↓

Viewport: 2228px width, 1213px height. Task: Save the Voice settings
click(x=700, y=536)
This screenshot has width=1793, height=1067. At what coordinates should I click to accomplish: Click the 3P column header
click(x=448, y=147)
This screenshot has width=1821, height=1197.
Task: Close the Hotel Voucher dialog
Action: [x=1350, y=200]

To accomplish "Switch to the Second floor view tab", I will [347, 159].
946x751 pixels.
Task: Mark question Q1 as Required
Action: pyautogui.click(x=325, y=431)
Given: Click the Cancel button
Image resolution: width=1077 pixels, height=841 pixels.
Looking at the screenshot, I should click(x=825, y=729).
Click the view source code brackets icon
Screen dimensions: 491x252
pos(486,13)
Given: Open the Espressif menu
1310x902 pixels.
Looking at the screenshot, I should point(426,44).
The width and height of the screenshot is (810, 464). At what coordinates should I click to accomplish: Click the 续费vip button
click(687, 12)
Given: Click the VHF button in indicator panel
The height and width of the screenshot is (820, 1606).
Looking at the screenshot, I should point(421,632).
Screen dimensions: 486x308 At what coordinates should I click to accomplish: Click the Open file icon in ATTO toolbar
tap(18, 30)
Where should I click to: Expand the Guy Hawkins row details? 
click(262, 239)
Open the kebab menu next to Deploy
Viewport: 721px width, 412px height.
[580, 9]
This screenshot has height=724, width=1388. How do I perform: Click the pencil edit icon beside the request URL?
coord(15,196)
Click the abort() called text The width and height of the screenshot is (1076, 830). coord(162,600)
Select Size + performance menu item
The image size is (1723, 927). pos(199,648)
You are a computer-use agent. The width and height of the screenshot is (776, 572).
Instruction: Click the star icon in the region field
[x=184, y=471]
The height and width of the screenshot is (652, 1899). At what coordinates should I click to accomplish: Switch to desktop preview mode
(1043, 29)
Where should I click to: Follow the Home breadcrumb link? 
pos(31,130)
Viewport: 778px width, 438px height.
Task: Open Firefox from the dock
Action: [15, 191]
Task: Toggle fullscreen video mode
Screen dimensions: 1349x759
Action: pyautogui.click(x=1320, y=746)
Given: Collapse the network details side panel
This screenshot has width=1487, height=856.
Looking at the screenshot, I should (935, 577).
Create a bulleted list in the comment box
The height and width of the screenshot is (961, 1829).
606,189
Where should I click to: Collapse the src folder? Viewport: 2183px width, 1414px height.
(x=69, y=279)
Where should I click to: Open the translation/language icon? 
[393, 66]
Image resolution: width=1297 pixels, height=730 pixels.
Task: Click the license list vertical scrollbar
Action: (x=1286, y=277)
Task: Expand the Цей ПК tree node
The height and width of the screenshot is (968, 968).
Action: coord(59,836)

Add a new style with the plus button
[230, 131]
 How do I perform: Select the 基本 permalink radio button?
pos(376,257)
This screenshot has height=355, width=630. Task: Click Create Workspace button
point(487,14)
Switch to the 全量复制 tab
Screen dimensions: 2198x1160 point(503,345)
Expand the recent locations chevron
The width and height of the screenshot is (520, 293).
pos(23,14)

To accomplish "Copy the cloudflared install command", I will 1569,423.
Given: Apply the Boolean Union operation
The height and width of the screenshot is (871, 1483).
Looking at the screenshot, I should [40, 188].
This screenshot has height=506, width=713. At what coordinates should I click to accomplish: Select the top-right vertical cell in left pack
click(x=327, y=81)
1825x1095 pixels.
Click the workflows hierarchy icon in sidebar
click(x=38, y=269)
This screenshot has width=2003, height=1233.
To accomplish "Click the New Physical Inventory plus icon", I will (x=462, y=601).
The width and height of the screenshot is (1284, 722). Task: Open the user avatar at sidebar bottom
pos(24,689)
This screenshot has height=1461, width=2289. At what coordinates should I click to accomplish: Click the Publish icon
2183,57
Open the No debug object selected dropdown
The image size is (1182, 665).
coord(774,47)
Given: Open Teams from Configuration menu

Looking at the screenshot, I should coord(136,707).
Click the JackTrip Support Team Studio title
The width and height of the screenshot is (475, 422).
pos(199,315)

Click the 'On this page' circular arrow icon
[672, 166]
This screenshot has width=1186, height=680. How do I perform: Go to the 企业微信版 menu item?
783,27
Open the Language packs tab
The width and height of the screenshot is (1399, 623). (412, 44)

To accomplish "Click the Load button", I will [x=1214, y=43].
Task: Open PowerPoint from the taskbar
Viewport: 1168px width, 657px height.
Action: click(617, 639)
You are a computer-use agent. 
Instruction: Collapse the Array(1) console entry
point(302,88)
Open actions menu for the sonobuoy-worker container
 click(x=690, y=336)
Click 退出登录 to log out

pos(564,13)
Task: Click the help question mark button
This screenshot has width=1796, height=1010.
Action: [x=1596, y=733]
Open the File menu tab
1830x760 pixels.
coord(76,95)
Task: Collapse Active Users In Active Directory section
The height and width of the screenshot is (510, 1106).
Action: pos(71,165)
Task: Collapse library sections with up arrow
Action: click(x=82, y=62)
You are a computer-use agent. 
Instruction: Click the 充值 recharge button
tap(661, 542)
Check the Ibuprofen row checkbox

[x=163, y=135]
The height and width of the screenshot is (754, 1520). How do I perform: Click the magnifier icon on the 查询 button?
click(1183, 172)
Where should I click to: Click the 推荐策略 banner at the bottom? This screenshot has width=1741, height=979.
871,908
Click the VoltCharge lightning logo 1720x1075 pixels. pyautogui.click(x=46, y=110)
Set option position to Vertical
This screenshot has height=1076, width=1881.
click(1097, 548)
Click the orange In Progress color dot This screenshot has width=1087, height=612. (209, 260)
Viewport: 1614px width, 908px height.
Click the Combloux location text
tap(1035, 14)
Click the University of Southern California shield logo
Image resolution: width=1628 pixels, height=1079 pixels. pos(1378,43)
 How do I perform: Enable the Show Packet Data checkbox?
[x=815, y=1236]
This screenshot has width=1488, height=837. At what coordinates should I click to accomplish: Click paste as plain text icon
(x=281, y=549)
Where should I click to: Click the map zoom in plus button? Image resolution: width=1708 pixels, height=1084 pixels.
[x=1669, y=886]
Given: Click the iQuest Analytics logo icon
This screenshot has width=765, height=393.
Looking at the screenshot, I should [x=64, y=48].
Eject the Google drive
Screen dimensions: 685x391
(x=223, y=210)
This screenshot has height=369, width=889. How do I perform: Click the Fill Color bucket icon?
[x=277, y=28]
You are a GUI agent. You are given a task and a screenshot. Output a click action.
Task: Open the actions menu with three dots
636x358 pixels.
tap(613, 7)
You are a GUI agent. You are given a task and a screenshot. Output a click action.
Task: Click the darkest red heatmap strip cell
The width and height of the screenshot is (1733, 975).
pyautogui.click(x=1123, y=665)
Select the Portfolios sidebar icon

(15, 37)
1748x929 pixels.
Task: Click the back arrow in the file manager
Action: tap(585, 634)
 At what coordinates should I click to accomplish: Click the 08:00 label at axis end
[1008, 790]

↑

**EXERCISE DIRECTIONS:** Only the lines from the one containing "Where should I click to: Click the map" through the end of the listing belong in the response, each reproduced exactly.

**REPLY:**
Where should I click to: Click the map zoom in plus button? Image resolution: width=1708 pixels, height=1084 pixels.
[x=1669, y=886]
Given: Click the iQuest Analytics logo icon
This screenshot has width=765, height=393.
Looking at the screenshot, I should [x=64, y=48].
Eject the Google drive
Screen dimensions: 685x391
(x=223, y=210)
This screenshot has height=369, width=889. How do I perform: Click the Fill Color bucket icon?
[x=277, y=28]
You are a GUI agent. You are given a task and a screenshot. Output a click action.
Task: Open the actions menu with three dots
636x358 pixels.
tap(613, 7)
You are a GUI agent. You are given a task and a screenshot. Output a click action.
Task: Click the darkest red heatmap strip cell
The width and height of the screenshot is (1733, 975).
pyautogui.click(x=1123, y=665)
Select the Portfolios sidebar icon

(15, 37)
1748x929 pixels.
Task: Click the back arrow in the file manager
Action: tap(585, 634)
 At what coordinates should I click to accomplish: Click the 08:00 label at axis end
[1008, 790]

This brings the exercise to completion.